### Dataset extract

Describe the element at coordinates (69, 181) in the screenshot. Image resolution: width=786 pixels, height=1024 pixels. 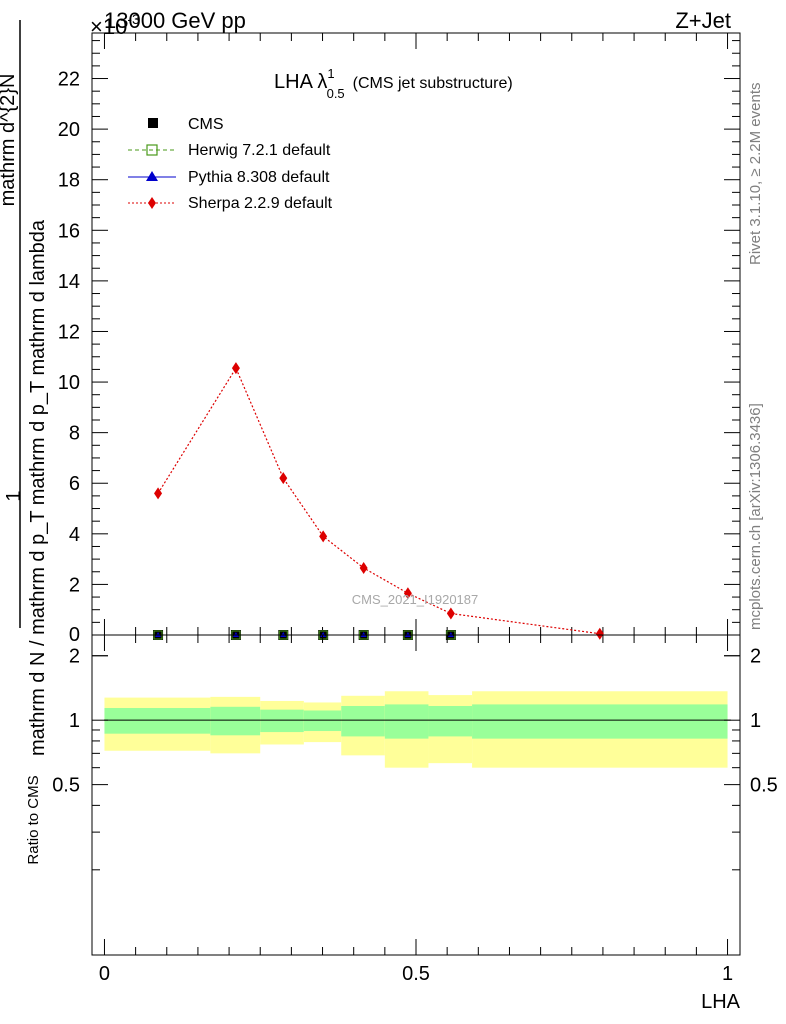
I see `main-y-tick-label: 18` at that location.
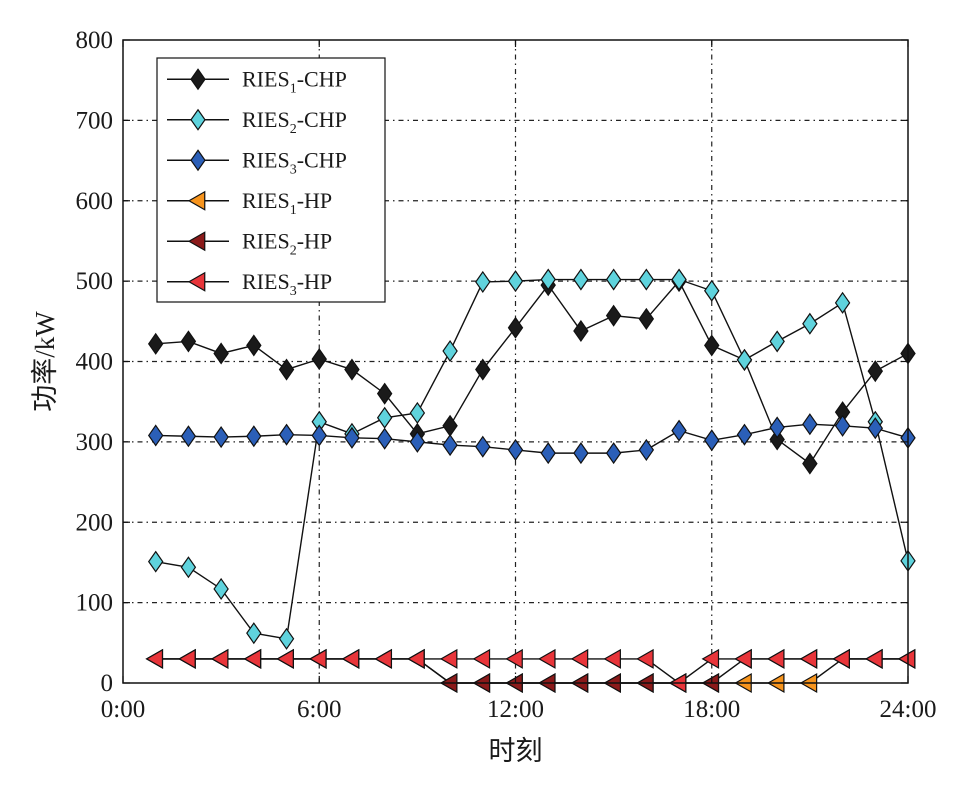 This screenshot has height=788, width=968. Describe the element at coordinates (319, 710) in the screenshot. I see `x-tick-label: 6:00` at that location.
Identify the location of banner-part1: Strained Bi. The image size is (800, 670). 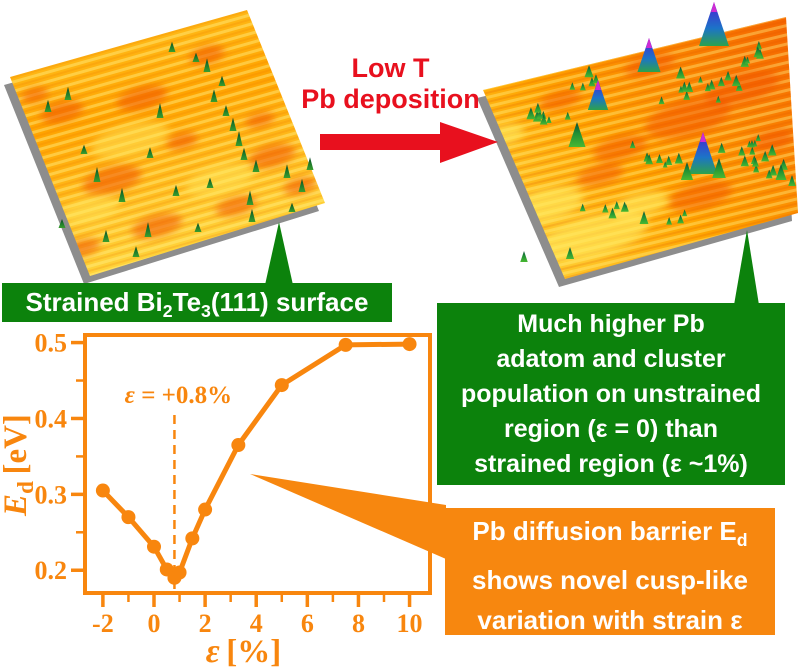
(94, 302).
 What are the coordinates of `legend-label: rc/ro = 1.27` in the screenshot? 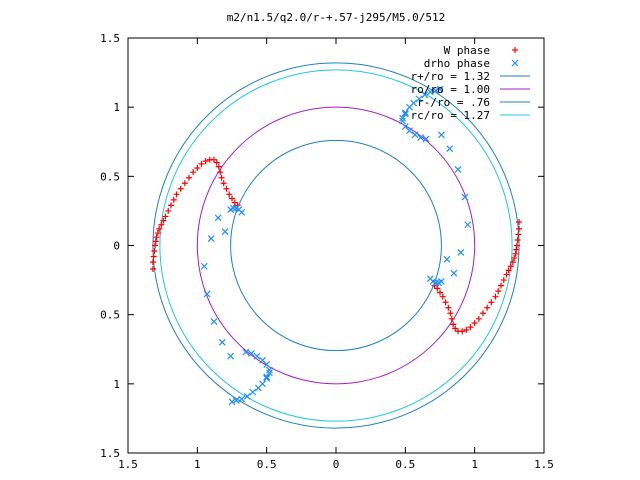 It's located at (450, 116).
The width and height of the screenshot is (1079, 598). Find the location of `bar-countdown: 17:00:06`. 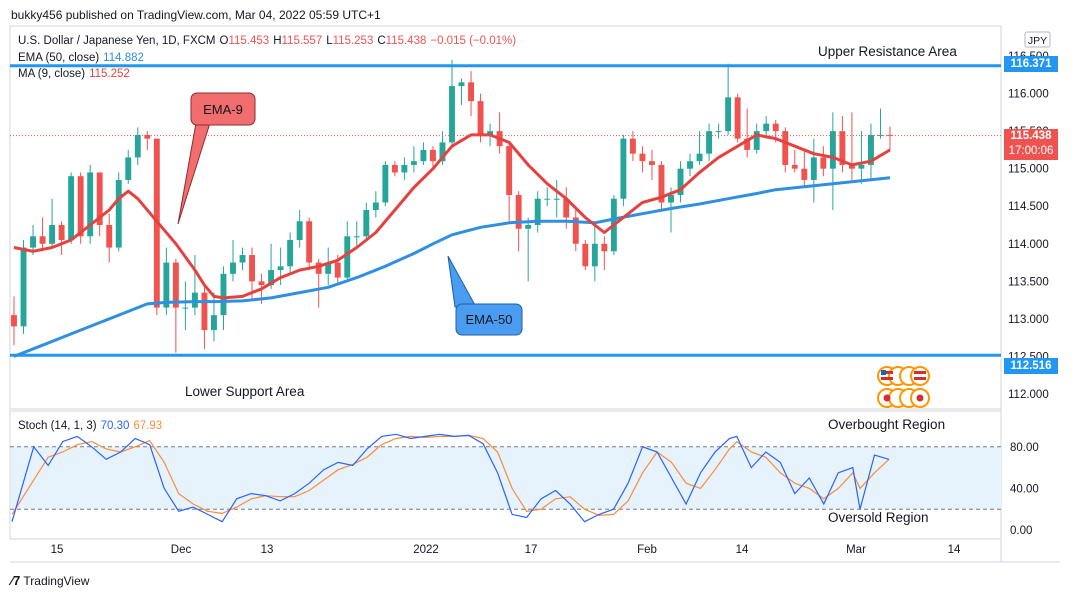

bar-countdown: 17:00:06 is located at coordinates (1031, 151).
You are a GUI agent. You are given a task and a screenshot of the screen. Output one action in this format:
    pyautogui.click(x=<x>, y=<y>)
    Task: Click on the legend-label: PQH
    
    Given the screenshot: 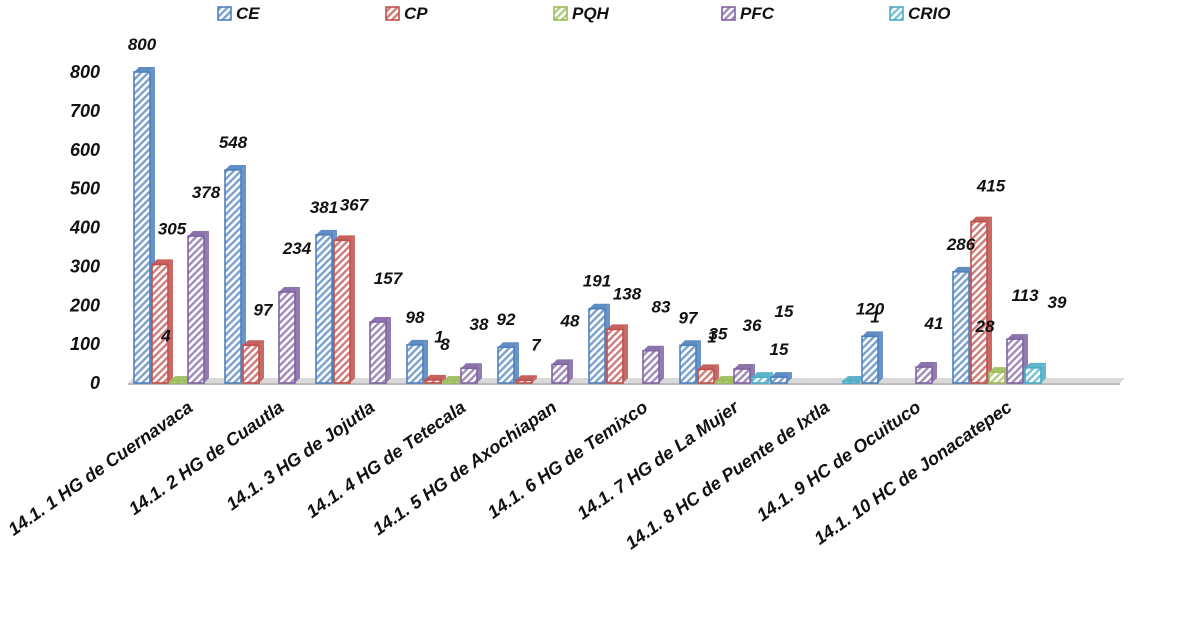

######

• **What this task involves**
In the material between the line holding "You are a GUI" and the end of the material, inclusive, change "screenshot" to "screen capture" and keep everything else the same. Give back only those lines, without the pictures.

• **Response for this exercise**
You are a GUI agent. You are given a task and a screen capture of the screen. Output one action in this format:
    pyautogui.click(x=<x>, y=<y>)
    Task: Click on the legend-label: PQH
    
    Given the screen capture: 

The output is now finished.